“Jim, you’ll be killed!”

“I’ll not. Besides, what of it? You can’t let the defenseless be murdered. In a country like this dogs are your best friends. They’re chained. Can’t you see?”

Feeling the grip on his arm loosen, he sprang away into the dark.

Standing there erect, motionless, she tried to look away into the blackness of the night. At the same time a warm feeling crept in about the portals of her heart as she whispered to herself:

“It can’t be Jim! Oh, no! It can’t be Jim!” She was thinking of the thief, the one who had stolen those priceless films.

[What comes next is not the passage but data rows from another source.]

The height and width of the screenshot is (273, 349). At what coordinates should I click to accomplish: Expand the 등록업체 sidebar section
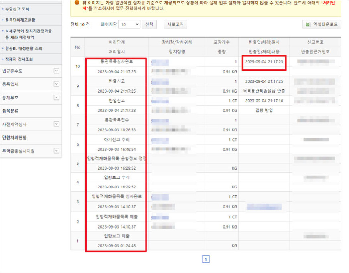[57, 84]
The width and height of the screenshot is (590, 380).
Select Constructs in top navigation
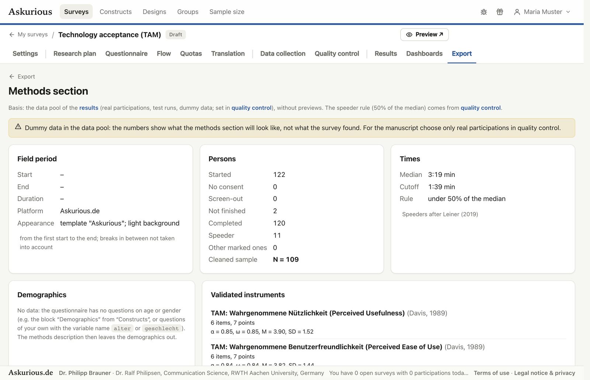[115, 12]
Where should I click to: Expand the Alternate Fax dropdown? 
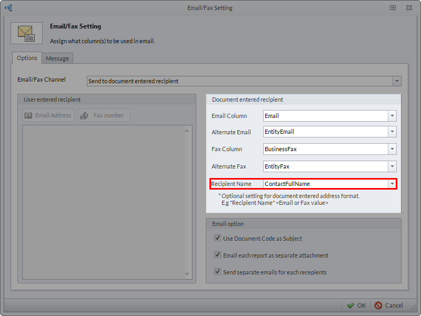[x=392, y=167]
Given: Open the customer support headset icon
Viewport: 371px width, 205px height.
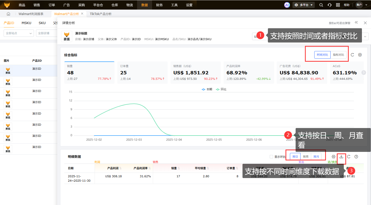Looking at the screenshot, I should click(330, 5).
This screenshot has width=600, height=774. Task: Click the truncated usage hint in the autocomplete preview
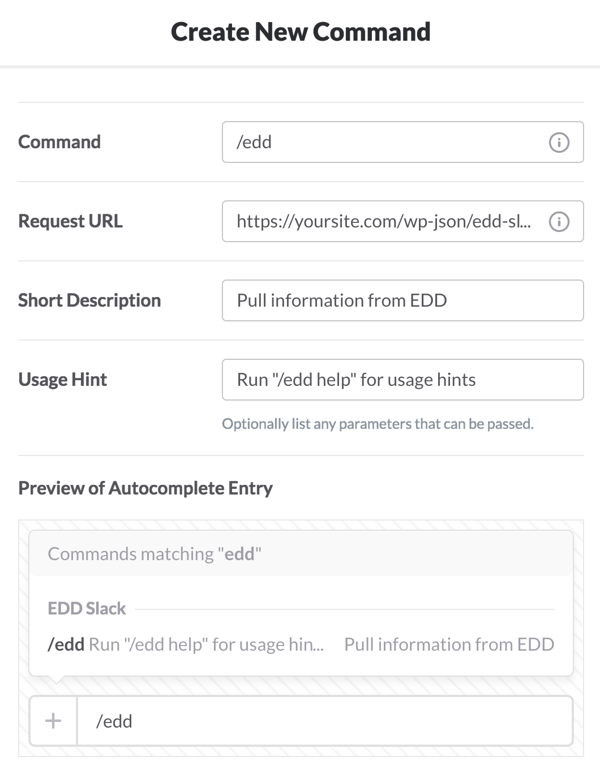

An instant later she, too, seized an axe and raced away to the defense of her four-footed friends.

* * * * * * * *

The mysterious gray plane which Curlie Carson, with characteristic promptness of decision, had resolved to follow, sailed straight away into the east.

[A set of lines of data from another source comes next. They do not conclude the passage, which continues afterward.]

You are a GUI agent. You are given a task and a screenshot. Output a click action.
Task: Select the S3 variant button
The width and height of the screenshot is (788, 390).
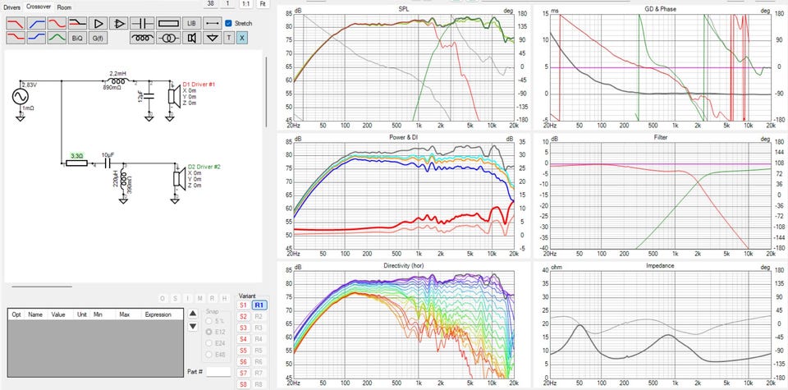click(243, 328)
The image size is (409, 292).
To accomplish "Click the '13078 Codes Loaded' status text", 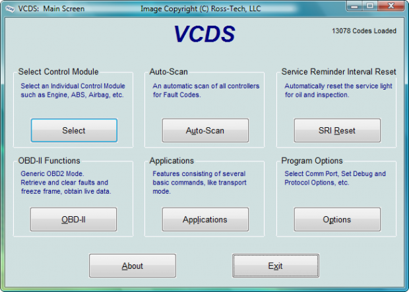I will pos(363,31).
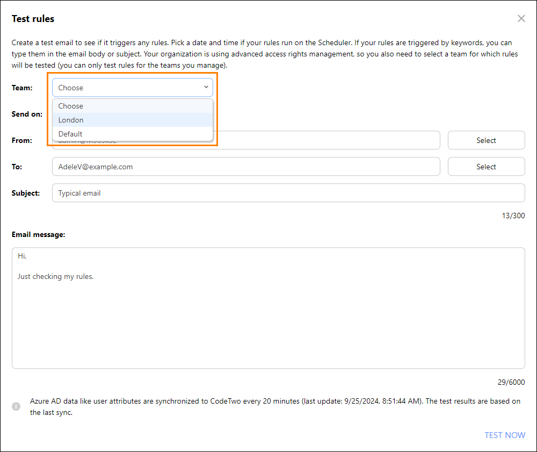Click the info icon beside Azure AD note
Image resolution: width=537 pixels, height=452 pixels.
click(x=16, y=406)
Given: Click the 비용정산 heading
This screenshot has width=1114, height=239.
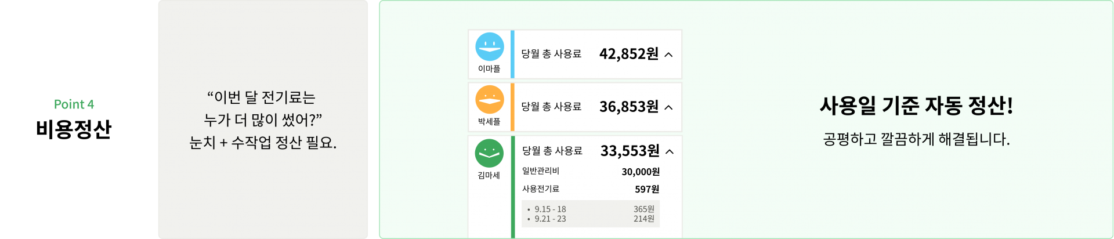Looking at the screenshot, I should coord(74,129).
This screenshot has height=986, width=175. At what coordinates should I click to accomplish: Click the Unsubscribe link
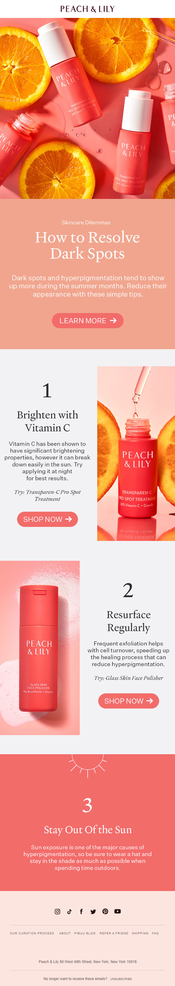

Jerry, the one who sat beside him, was, Curlie thought, a strange fellow in many ways. He was a mechanic, and a good one. Self educated, he thought all day long of bolts and nuts, pliers, wrenches, spark plugs, valves and all else that goes to make up an airplane motor. He was, apparently, quite fond of his youthful pilot. His answer to any suggested course of action was always the same, “Absolutely.”

“Will he stick in a pinch?” the boy asked himself. “If need be, will he fight?” He believed so.